Klarinet Archive - Posting 000768.txt from 1997/05

From: "Dan Leeson: LEESON@-----.edu>
Subj: Re: A clarinet
Date: Wed, 28 May 1997 12:43:48 -0400

> From: MX%"klarinet@-----.28
> Subj: Re: A clarinet

> Dan Leeson wrote:
>
> I wonder if you would amplify on this point. Specifically, what is
> it about the C clarinet that you suggest you can't stand?
>
>
> Dan,
>
> I think the sound is probably tooooooo bright!
>
> Steve

Now that is a position worthy of a politician. You can chase
that statement from Monday to Thursday and find no substance in it.

First is the "probably". Is it too bright or is it not too bright?
How does one counter "probably too bright" with rational argument?

Second is the "bright". I am confident that you know what this means,
but I am a beginner and need specificity. Sound character is not
bright or dark or blue or purple or banana. Those words do not
describe what it is you have in your inner head. They are buzz words
that people use because they don't have anything more descriptive.
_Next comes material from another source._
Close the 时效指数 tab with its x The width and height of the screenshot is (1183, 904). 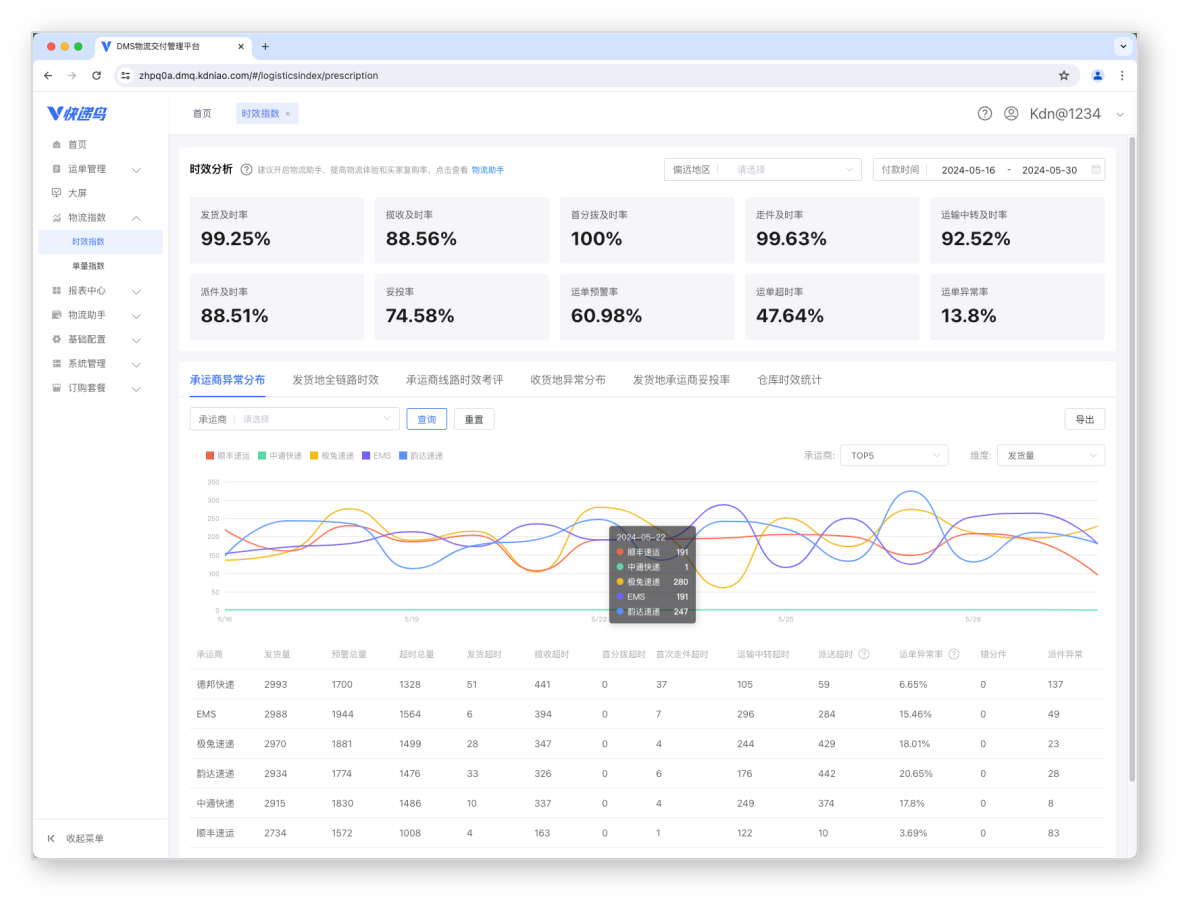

Third is the "I think". Now, don't misunderstand me, Steve. You have
a right to think whatever you want to think and to offer whatever
opinions you chose to offer. But let us distinguish what you think
from technical truth. What you think may very well be technical truth,
but in this case, I need evidence.

I am just a simple country boy and you are a city slicker trying to
confuse me.

I know I have been gone a long while from this board, but certainly
all rational examination of the vocabulary that we use when speaking
about such critical subjects as sound character could not have
regressed so fast.

If you say, "I am not accostomed to the sound character of a C clarinet,"
I can understand that, and the solution to that problem is to try it
some more until you get accostomed to it, or conclude that you cannot
do that.

If you say, "I find the sound character of a C clarinet penetrating
beyond my wishes to penetrate" I can understand that, but such a
criticism is blaming a black cat for being black. That is what the
sound character of a C clarinet is supposed to be, and that very
cahracter was used by composers in a way to suit their ends. You may
not care for it, but, like a poor man with only one coat on a winter
day, it is what you have to work with.

You know that I have always valued your opinion on many things
having to do with clarinets and clarinet playing. And I even value
this position too. But it is ill formed and unworthy of a person
as qualified as you to take. First you must study in a monastary for
100 years, then you can tell me its "probably tooooooo bright."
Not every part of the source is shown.